Real-World Economics Review Blog
Capital: Piketty and such
Peter Radford

4 comments:

Detroit Dan said...

So Piketty's book on capital gets capital wrong, as the critics have argued...

Tom Hickey said...

I guess one reason of that is he takes a neoclassical (conventional) stance — he thinks Samuelson won the CCC even though he conceded. This may be a limitation from the heterodox POV, but it makes him more acceptable in the mainstream.

Whatever, his book is rocking the world as a best seller, and he turning into an instant celebrity in a media world in which celebrity is everything.

As far as I can gather, Piketty's notion of capital is very close to the ordinary meaning, which gives his narrative broad appeal. The ordinary meaning of "capital" includes productive (real) capital and financial capital (savings) as a single stock. In this sense all assets are "capitalized" on someone's balance sheet. Then its just a matter of looking at the balances sheet in terms of levels of concentration. The outline is simple enough for most to get. So simplifying the generalizing of capital is an advantage in the presentation.

Since the share of capital is greater than the labor share, inequality increases since it is the top that owns productive capital, hence benefits from rising asset prices as well as real capital formation through investment. Additionally, saving as a % of income increases with income level and so the top saves the largest % of its income. Doh.

The outline is simple enough for most to get, and generalizing capital can be viewed as a feature of the presentation rather than a bug. The important thing is that reporters are able to understand it will enough to write about and the word on capitalism implying inequality is getting out as a meme. What a difference a few days make.

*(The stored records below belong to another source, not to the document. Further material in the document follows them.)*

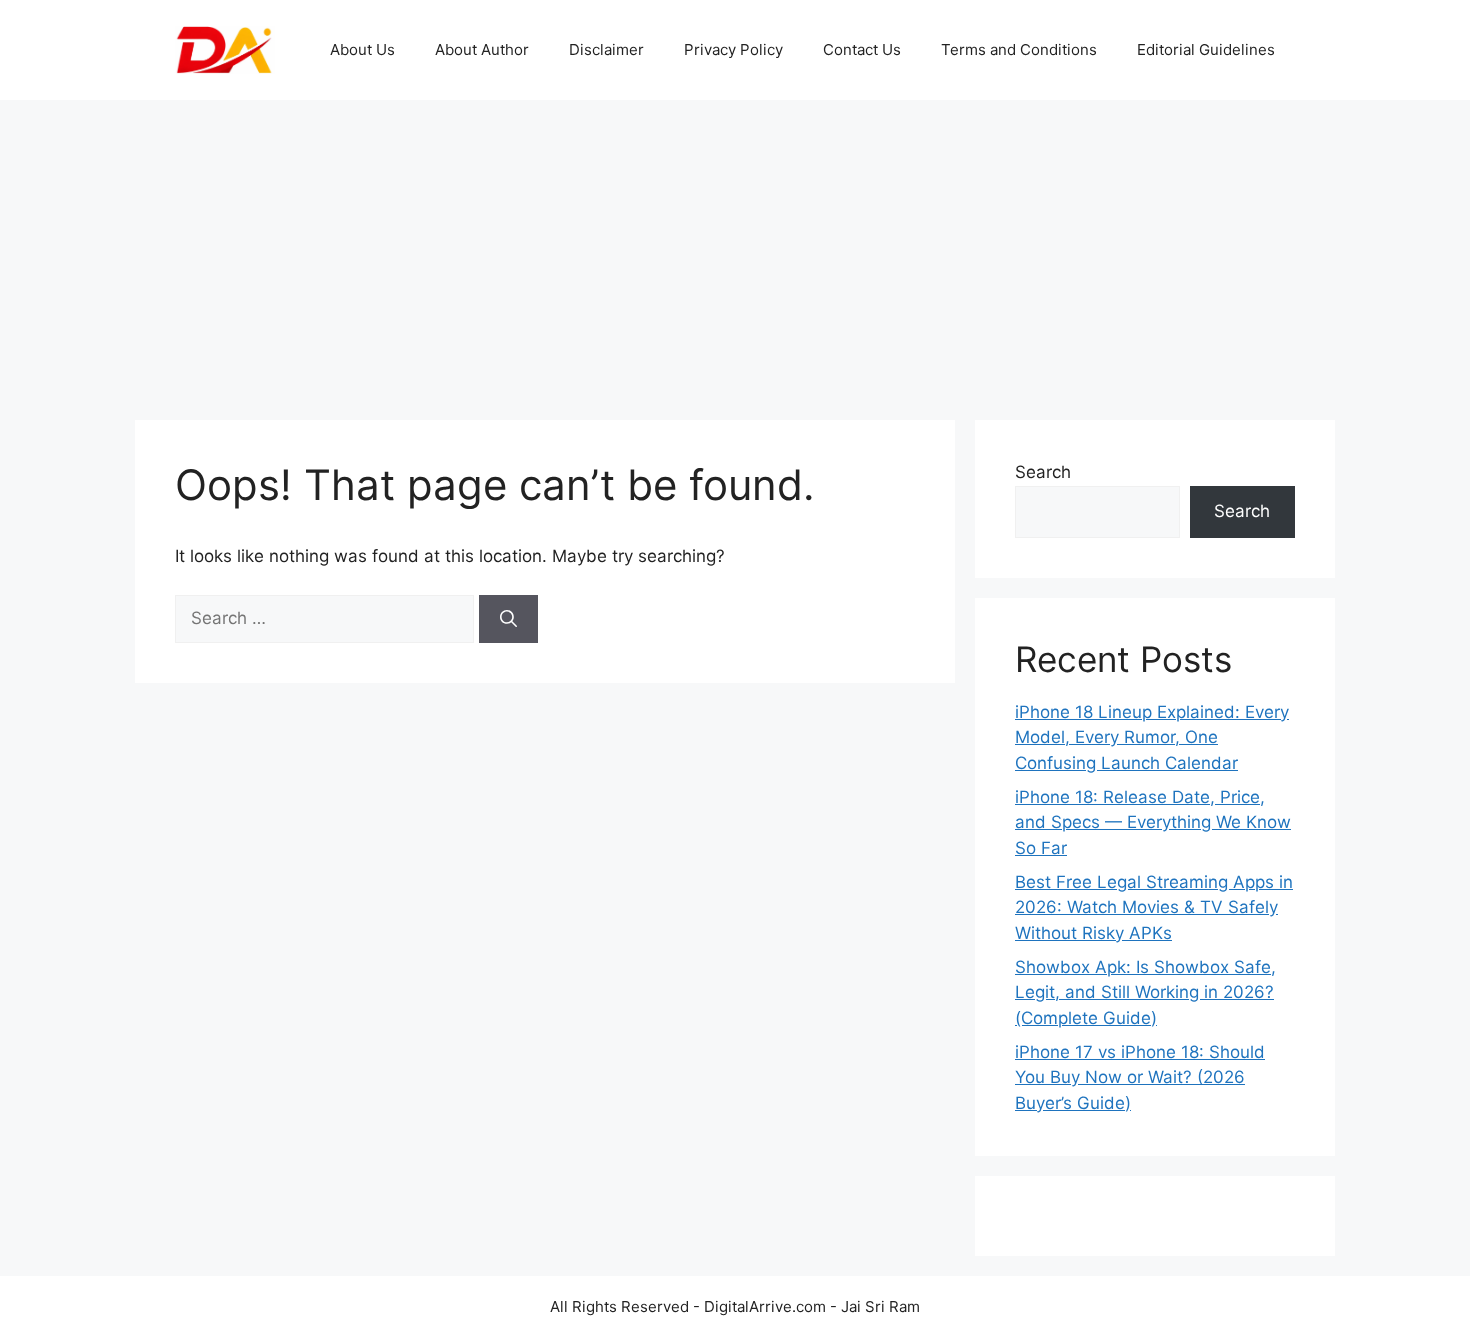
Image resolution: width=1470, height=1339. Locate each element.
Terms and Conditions (1019, 49)
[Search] (508, 619)
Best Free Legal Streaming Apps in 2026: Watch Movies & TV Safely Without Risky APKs (1154, 907)
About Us (362, 49)
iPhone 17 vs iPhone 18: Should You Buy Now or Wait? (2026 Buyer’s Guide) (1140, 1077)
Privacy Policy (733, 49)
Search (1043, 472)
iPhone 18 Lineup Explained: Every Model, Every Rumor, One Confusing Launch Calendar (1152, 737)
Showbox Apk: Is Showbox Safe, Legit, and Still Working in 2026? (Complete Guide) (1145, 992)
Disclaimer (606, 49)
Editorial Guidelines (1206, 49)
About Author (482, 49)
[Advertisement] (735, 250)
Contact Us (862, 49)
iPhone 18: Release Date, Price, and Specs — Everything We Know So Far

But the clincher for economists seems to be the data set. I haven't seen the book yet, but the data is blowing a lot people away. This seems to be a major factor in the rush to acclaim.

Kaj Risberg said...

"To me, both capital and labor are references to power and social relationships not to actual production inputs."

I don't buy this. It's metaphysics.

y said...

"Perhaps we are afraid we will just end up realizing that returns to capital are socially constructed as some have argued all along. Such a conclusion would unravel orthodoxy at warp speed. Deservedly so."

The problem is that the post-Keynesians and others are really quite obscure about all this.

Whilst the neo-classicals have simple slogans like "people are paid according to their marginal product", post-Keynesians talk about obscure things like "reswitching" and vaguely suggest that maybe not all income is earned and maybe some people are exploited.

The post-Keynesian/ heterodox explanation needs to be clearer and more widely propagated so that there is a comprehensive alternative to the neoclassical dogma, out there in the public sphere.

You need arguments that counter the fundamental neoclassical tenets in a clear and concise way. So when someone says, for example, "people are paid according to their marginal product, therefore poor people are poor because they aren't productive and rich people are rich because they are super productive" or some such garbage, people are aware of clear counter arguments.